In her early novel Pride and Prejudice, Jane Austen makes it clear that Elizabeth Bennet has little respect for her friend Charlotte's pragmatic view of marriage. And though Elizabeth loves her older sister, Jane, she can't exactly endorse her lovesick moping either. With practicality and sentiment out of the picture, what can possibly make Elizabeth fall for the proud Mr. Darcy?

Austen is decorously evasive on this question, and so the filmmakers responsible for this grimy and immensely enjoyable new adaptation have some wiggle room. According to director Joe Wright and screenwriter Deborah Moggach, Elizabeth and Mr. Darcy aren't so much in love as they are erotically enthralled. Their famous clash of wits isn't the cause of their affection; it's sublimation at its most sublime.

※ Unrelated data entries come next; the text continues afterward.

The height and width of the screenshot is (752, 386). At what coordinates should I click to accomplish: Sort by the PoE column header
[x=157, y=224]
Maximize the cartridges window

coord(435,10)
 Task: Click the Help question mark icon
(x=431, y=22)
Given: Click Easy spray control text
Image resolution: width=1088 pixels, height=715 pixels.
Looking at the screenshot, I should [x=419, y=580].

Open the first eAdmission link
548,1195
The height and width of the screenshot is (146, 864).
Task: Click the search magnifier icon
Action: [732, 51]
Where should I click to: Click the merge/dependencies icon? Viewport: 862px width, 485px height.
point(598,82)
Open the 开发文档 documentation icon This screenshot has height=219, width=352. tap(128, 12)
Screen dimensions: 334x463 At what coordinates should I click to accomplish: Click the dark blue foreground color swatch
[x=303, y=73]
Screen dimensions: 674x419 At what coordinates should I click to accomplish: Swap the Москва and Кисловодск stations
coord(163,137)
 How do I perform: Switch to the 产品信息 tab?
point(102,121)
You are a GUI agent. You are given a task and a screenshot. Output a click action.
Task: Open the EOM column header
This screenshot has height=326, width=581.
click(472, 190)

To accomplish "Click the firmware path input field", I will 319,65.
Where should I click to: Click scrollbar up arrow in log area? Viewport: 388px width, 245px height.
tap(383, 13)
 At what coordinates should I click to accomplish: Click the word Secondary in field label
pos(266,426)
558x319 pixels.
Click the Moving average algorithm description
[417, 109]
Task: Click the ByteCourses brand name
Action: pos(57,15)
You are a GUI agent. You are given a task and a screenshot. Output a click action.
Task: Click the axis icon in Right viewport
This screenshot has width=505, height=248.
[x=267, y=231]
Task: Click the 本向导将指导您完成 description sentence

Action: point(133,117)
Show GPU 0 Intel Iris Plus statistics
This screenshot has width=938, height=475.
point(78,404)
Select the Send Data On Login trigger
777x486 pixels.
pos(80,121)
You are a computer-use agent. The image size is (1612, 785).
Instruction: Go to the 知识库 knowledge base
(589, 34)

In other words, forget stuffy: This Pride & Prejudice is totally hot.

Elizabeth (Keira Knightley, brilliant) is the clever second daughter of five girls living in the English countryside at the end of the 18th century. (Earlier adaptations, including the enormously popular BBC version starring Jennifer Ehle and Colin Firth, had moved the action forward to the date of the book's publication or even later, presumably for sartorial reasons.) Her father, Mr. Bennet, is a landowner and therefore a gentleman, but he has no son to inherit his estate, and so upon his death, his property will be entailed on an unknown cousin. Austen's setup combines protofeminist protest with elitist horror. The Bennet daughters (the youngest is 15, the oldest 23) are dangling on the edge of poverty—unless they take advantage of their temporary social status and marry up. Enter the Mssrs. Bingley (Simon Woods) and Darcy (Matthew MacFadyen) and their thousands of pounds per year.

In its frank reminders of the family's economic situation, this Pride & Prejudice appears dedicated to realism. The Bennet residence nestles against a literal pigsty. Mud spatters the hems of the girls' dresses, and at one point a fat boar ambles into the house. Elizabeth and Jane sleep in the same bed, and their relationship is correspondingly close and conspiratorial. And the younger girls' complexions are noticeably ruddy (Wright told me in an interview that the only actor allowed any makeup was Knightley).

But the household mise-en-scène pushes up against romantic details that are anything but gritty. There are dramatic zooms and a sexy ballroom scene in which the surrounding characters disappear from the frame. When Elizabeth and her aunt and uncle visit Darcy's estate, they find a sensual Grecian sculpture garden, not a stuffy portrait hall. Darcy and Elizabeth meet on a misty lavender fen, and they interact—but never kiss—with touches as grazing as their glances are lingering. Knightley and MacFadyen have excellent chemistry, and they make us believe even the cheesiest camerawork.

Wright cast actors very close to the characters' ages, and it's clear that the Bennet girls are giggly and screechy not just because they were indifferently educated, but also because they are young. Jena Malone gets little screen time as the wild youngest sister Lydia, but she quickly makes us furious with her impetuous ignorance. In just a few lines, Talulah Riley perfectly telegraphs Mary's sententious pomp. Knightley might be a little too pretty for most people's idea of Elizabeth, but her slight underbite and skinny frame make Mr. Darcy's initial preference for Jane's fair looks over hers at least plausible. The rest of the cast is full of flexible new readings of Austen's characters: Woods makes an adorably daft Bingley, and the hilarious Tom Hollander plays Mr. Collins as, in Wright's words, "a weird fucked-up little freak of a pervert." As the girls' airhead mother, Brenda Blethyn gives us a Mrs. Bennet with an almost sympathetic subtext. And then there's MacFadyen as Darcy.

Fans of the BBC adaptation will always be fierce adherents to Firth's mid-'90s Darcy, with his totally unreadable, Austen-approved countenance. But Firth's stoic masculinity was also reactionary: an explicit rejection of the sensitive New Age guy. MacFadyen is in the difficult position of compensating for that choice. From the very start, his soft eyes betray his eventual sweet capitulation. It's not exactly Austen. But it's sexy. And it works.